_Instructions for the task:_ Could you print all the entries below exactly as they appear, omitting the pictures?

Segment Open

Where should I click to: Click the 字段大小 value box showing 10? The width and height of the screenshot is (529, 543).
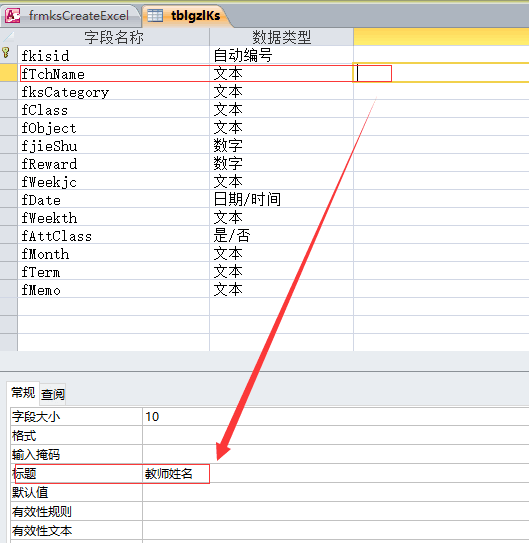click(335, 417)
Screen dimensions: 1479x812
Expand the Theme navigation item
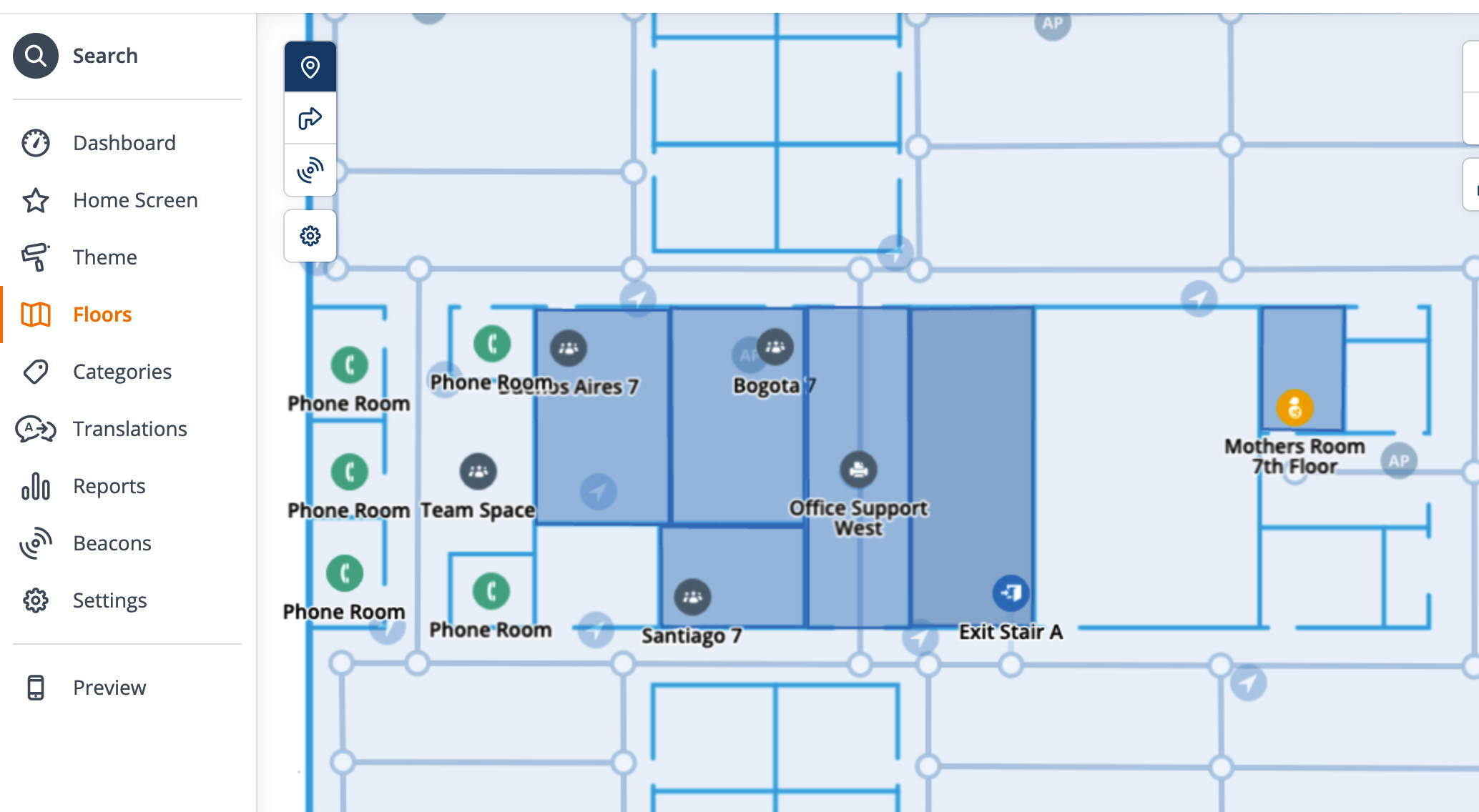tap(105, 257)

Segment Closed

_Solved exercise:_
Where should I click to: Click the 字段大小 value box showing 10? The width and height of the screenshot is (529, 543).
click(335, 417)
Screen dimensions: 1479x812
Expand the Theme navigation item
tap(105, 257)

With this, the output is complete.